EXERCISE INSTRUCTIONS ▸ Each entry below should be retyped exactly as given.

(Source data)

————

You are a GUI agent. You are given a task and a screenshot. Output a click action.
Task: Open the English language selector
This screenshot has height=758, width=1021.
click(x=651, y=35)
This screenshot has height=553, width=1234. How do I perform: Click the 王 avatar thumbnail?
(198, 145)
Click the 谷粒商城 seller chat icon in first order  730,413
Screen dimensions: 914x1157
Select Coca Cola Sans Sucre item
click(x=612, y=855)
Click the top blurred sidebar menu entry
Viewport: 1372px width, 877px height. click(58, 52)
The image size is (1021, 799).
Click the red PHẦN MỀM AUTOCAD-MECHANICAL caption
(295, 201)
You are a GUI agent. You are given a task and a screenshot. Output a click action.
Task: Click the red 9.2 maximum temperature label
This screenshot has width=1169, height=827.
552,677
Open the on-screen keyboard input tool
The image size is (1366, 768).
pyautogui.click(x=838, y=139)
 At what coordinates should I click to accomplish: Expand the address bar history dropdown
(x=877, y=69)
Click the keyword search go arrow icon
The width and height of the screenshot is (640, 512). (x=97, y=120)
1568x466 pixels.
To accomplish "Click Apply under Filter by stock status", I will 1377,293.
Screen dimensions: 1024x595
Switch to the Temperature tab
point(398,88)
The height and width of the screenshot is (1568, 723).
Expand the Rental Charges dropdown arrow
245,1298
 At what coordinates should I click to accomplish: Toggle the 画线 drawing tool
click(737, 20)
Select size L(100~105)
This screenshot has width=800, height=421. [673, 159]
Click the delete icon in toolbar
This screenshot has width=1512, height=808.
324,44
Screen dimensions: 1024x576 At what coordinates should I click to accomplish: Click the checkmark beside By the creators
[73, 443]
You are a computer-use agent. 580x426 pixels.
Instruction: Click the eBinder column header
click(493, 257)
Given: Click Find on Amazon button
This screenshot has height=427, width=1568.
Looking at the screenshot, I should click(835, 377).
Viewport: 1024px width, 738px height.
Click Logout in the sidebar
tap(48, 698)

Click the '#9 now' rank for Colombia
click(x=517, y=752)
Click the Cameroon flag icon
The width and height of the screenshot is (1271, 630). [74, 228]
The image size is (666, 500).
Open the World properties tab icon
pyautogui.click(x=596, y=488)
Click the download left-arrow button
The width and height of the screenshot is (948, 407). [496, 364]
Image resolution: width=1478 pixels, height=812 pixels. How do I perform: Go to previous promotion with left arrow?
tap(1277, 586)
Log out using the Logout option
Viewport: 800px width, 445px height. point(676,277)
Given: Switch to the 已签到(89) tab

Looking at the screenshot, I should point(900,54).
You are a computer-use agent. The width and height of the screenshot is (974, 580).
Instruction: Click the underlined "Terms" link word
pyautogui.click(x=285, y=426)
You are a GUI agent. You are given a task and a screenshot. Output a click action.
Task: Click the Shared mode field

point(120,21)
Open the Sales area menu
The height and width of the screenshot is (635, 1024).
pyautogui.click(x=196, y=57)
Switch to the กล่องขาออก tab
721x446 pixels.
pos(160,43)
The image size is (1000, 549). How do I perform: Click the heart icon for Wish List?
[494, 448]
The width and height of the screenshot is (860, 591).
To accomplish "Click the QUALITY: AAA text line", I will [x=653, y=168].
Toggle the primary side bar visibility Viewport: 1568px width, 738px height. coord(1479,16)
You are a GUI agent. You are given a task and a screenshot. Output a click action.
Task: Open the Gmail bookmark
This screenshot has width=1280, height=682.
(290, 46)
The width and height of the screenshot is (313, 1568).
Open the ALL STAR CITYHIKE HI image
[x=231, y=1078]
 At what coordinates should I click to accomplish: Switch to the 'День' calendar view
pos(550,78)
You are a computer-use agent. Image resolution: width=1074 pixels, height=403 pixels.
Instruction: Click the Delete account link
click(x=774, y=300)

————

FINAL ANSWER ▸
You are a GUI agent. You are given a task and a screenshot. Output a click action.
Task: Open the English language selector
This screenshot has height=758, width=1021.
click(x=651, y=35)
This screenshot has height=553, width=1234. How do I perform: Click the 王 avatar thumbnail?
(198, 145)
Click the 谷粒商城 seller chat icon in first order  730,413
Screen dimensions: 914x1157
Select Coca Cola Sans Sucre item
click(x=612, y=855)
Click the top blurred sidebar menu entry
Viewport: 1372px width, 877px height. click(58, 52)
The image size is (1021, 799).
Click the red PHẦN MỀM AUTOCAD-MECHANICAL caption
(295, 201)
You are a GUI agent. You are given a task and a screenshot. Output a click action.
Task: Click the red 9.2 maximum temperature label
This screenshot has width=1169, height=827.
552,677
Open the on-screen keyboard input tool
The image size is (1366, 768).
pyautogui.click(x=838, y=139)
 At what coordinates should I click to accomplish: Expand the address bar history dropdown
(x=877, y=69)
Click the keyword search go arrow icon
The width and height of the screenshot is (640, 512). (x=97, y=120)
1568x466 pixels.
To accomplish "Click Apply under Filter by stock status", I will 1377,293.
Screen dimensions: 1024x595
Switch to the Temperature tab
point(398,88)
The height and width of the screenshot is (1568, 723).
Expand the Rental Charges dropdown arrow
245,1298
 At what coordinates should I click to accomplish: Toggle the 画线 drawing tool
click(737, 20)
Select size L(100~105)
This screenshot has width=800, height=421. [673, 159]
Click the delete icon in toolbar
This screenshot has width=1512, height=808.
324,44
Screen dimensions: 1024x576 At what coordinates should I click to accomplish: Click the checkmark beside By the creators
[73, 443]
You are a computer-use agent. 580x426 pixels.
Instruction: Click the eBinder column header
click(493, 257)
Given: Click Find on Amazon button
This screenshot has height=427, width=1568.
Looking at the screenshot, I should click(835, 377).
Viewport: 1024px width, 738px height.
Click Logout in the sidebar
tap(48, 698)

Click the '#9 now' rank for Colombia
click(x=517, y=752)
Click the Cameroon flag icon
The width and height of the screenshot is (1271, 630). [74, 228]
The image size is (666, 500).
Open the World properties tab icon
pyautogui.click(x=596, y=488)
Click the download left-arrow button
The width and height of the screenshot is (948, 407). [496, 364]
Image resolution: width=1478 pixels, height=812 pixels. How do I perform: Go to previous promotion with left arrow?
tap(1277, 586)
Log out using the Logout option
Viewport: 800px width, 445px height. point(676,277)
Given: Switch to the 已签到(89) tab

Looking at the screenshot, I should point(900,54).
You are a computer-use agent. The width and height of the screenshot is (974, 580).
Instruction: Click the underlined "Terms" link word
pyautogui.click(x=285, y=426)
You are a GUI agent. You are given a task and a screenshot. Output a click action.
Task: Click the Shared mode field

point(120,21)
Open the Sales area menu
The height and width of the screenshot is (635, 1024).
pyautogui.click(x=196, y=57)
Switch to the กล่องขาออก tab
721x446 pixels.
pos(160,43)
The image size is (1000, 549). How do I perform: Click the heart icon for Wish List?
[494, 448]
The width and height of the screenshot is (860, 591).
To accomplish "Click the QUALITY: AAA text line", I will [x=653, y=168].
Toggle the primary side bar visibility Viewport: 1568px width, 738px height. coord(1479,16)
You are a GUI agent. You are given a task and a screenshot. Output a click action.
Task: Open the Gmail bookmark
This screenshot has width=1280, height=682.
(290, 46)
The width and height of the screenshot is (313, 1568).
Open the ALL STAR CITYHIKE HI image
[x=231, y=1078]
 At what coordinates should I click to accomplish: Switch to the 'День' calendar view
pos(550,78)
You are a computer-use agent. Image resolution: width=1074 pixels, height=403 pixels.
Instruction: Click the Delete account link
click(x=774, y=300)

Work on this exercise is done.